衝撃を受け止めるのではない。衝撃を利用し、敵の陣形そのものを内側から崩壊させる。
それは彼が編み出した、守りでありながら最高の攻めとなる新たな戦術だった。
動きを止められたゴーレムたちはリリアナの格好の的となった。彼女は城塞の壁を足場にして舞い、次々とゴーレムの魔力循環器を破壊していく。

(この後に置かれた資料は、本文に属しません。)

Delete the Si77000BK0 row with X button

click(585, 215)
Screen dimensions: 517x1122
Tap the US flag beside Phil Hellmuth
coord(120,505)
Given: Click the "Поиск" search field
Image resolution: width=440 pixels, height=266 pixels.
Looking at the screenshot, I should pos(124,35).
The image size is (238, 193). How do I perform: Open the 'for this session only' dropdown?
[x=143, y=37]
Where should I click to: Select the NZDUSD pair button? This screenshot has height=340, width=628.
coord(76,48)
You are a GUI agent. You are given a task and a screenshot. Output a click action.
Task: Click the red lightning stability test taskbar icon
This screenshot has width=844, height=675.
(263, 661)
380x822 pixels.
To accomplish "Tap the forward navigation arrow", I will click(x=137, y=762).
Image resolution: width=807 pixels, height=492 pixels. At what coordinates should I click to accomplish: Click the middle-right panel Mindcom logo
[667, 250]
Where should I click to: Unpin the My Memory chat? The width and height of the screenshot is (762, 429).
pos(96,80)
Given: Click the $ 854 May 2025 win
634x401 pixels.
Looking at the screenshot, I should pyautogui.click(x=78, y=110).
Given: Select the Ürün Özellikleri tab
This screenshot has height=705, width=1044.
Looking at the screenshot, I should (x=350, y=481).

かつて僕たちが連携の全てを懸けてようやく倒した機械の兵団が今、バルガスとリリアナたった二人の力で蹂躙されていく。
僕はその後方で戦況の全てを見守っていた。
僕が何かを指示する必要はもはやほとんどなかった。
僕たちはもはや僕の指示通りに動く『駒』ではない。
僕の思考を僕の戦術を完全に理解し、共有し、その上で自らの判断で最適に行動できる三位一体の生命体へと進化していたのだ。
そして最後に残った一体。
ミノタウロスの幻影が僕の前に立ちはだかった。
それは僕が勇者パーティにいた頃、僕の無力さを象徴するかのような恐怖の対象だった。
だが今の僕は違う。
僕は剣を抜かない。魔法も使わない。
ただ静かにその幻影を見つめた。
そして僕の脳内マップが、その幻影を構成する混沌とした魔力の流れの『バグ』を見つけ出す。

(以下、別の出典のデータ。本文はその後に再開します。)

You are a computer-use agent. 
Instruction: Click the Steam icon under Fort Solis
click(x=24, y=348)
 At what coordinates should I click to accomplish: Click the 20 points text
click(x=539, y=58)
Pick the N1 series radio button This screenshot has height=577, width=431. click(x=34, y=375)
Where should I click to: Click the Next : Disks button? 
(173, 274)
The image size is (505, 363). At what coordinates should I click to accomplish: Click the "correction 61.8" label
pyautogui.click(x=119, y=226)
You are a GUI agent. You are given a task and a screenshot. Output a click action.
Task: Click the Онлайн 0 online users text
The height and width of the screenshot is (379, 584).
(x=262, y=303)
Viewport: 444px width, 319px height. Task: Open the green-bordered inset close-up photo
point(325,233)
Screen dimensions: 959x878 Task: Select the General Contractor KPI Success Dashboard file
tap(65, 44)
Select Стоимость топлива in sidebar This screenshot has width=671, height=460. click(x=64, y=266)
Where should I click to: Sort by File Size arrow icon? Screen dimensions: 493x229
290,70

「……お前の存在理由は、恐怖。だが今の俺にはお前を恐れる理由がない」
僕はその幻影に向かって一歩踏み出した。
そしてその魔力の流れが最も不安定になる一点。その空間に向かって静かに指を突き出す。
「――消えろ」
僕の言葉がコマンドとなった。
ミノタウロスの幻影はまるでノイズが走った映像のようにその輪郭を揺らがせ、そして悲鳴を上げることもなく黒い霧となって霧散した。
僕たちの完全な勝利だった。

過去の幻影が全て消え去った広間に静寂が戻る。
僕たち三人は互いの顔を見合わせ、そして静かに、しかし力強く笑い合った。
僕たちは過去を乗り越えたのだ。
自分たちの確かな成長の証をその手で掴み取った。
その時、広間の奥にある巨大な壁が、ゴゴゴ、と音を立てて動き始めた。
その向こう側には新たな通路が闇の奥へと続いている。
僕たちはその通路の入り口で足を止めた。
通路の入り口のアーチ状になった石壁に文字が刻まれている。
それは古代アルケイア文字でも、旧大陸の共通語でもない、見たこともない象形文字のような、第三の未知の文字だった。
「……なんだこりゃ。ミミズが這ったみてえな字だな」
バルガスが首を傾げる。
僕の【地図化】スキルもこの文字をすぐには翻訳できないでいた。それはこの大陸独自の原初の言語なのだ。
だが僕のスキルは、その文字が持つ概念的な『意味』の断片を拾い上げていた。
『知恵』
『理』
『蛇』
『星』
『汝、世界の理を識る者か。ならば、この問いに答えよ』
それは僕たちの知識そのものを試す新たな試練の始まりを告げる謎かけだった。
僕の心は恐怖ではなく、尽きることのない知的な興奮に打ち震えていた。